William Mann Dobriner

Former Cutchogue resident William Mann Dobriner died Oct. 8 in Nazareth, Pa. He was 89.

Born in 1922 in Springfield, Mass., he grew up in Queens and served in the U.S. Air Force during World War II. On the GI Bill, he earned his undergraduate degree at Hofstra University in Hempstead, N.Y., and his Ph.D. in sociology at Columbia University in New York City.

He married Eileen Phypers, whom he met at Queens College after the war, and they raised three children on Long Island. In 1971 they moved to College Hill in Easton, Pa., and spent summers at their home on Nassau Point in Cutchogue.

Dr. Dobriner was a Charles A. Dana Professor of Sociology and chair of the department of anthropology and sociology at Lafayette College in Easton from 1971 to 1988. He also chaired the Hofstra University sociology department from 1959 to 1961 and 1966 to 1969, and taught at The City College of New York from 1959 to 1967, and the University of Vermont from 1969 to 1970.

He specialized in sociological theory and social class, with particular focus on the new suburbs and growth patterns on Long Island in the 1950s and 1960s, as reflected in his books, “Class in Suburbia,” “Social Structures and Systems” and “The Suburban Community.” His article “Freedom and Authority” was published by the Yale Review in the 1970s.

According to family members, the late Robert Moses, former New York City parks commissioner and state power commissioner, conferred with Dr.
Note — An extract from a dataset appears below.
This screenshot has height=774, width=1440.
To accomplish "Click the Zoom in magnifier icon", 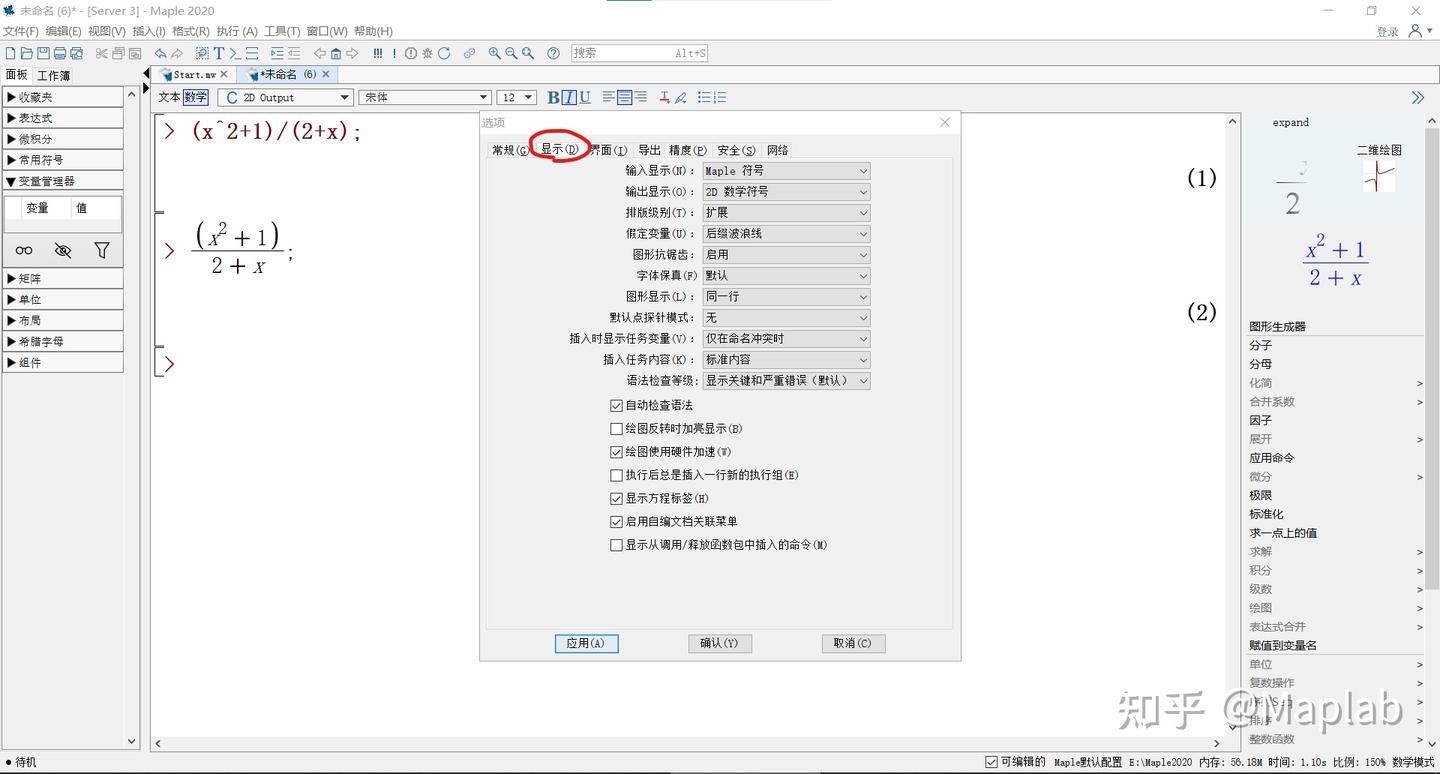I will [493, 53].
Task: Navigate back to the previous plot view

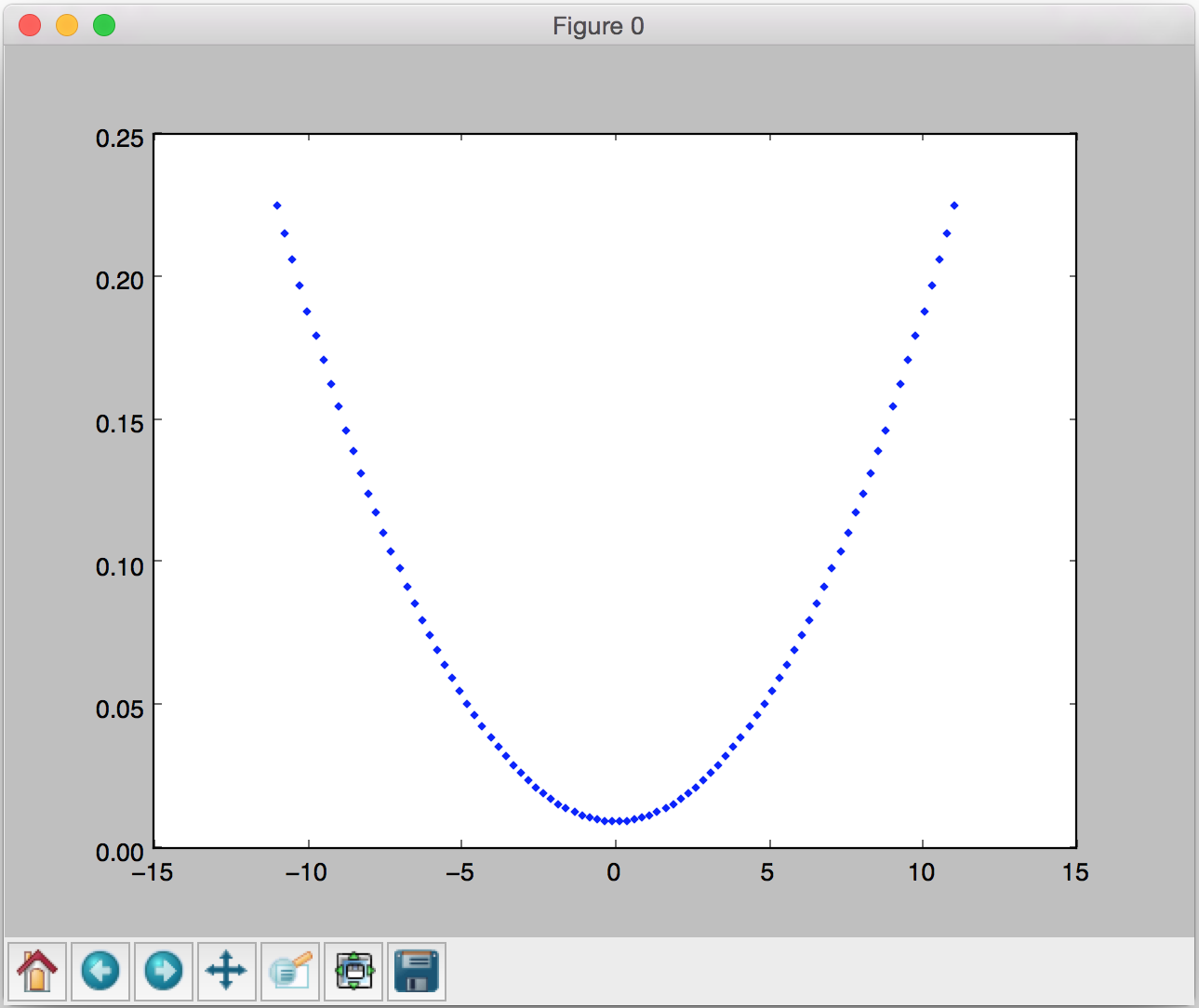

Dobriner about his research and findings.

After he retired from Lafayette College in 1988, family said, he wrote adventure novels under the pen name Frank J. Kenmore about a college professor/spymaster named Colin Smallpiece, a protagonist of Indiana Jones-like proportions. He began jogging every day in the 1960s and continued into his early 80s, they said, and was an avid woodworker, filling his homes with clocks, cabinets, bookshelves and end tables.

Predeceased by his wife and two brothers, Dr. Dobriner is survived by his children, Gail Dobriner Wertheim, Jill Dobriner and Scott Dobriner, and two grandchildren.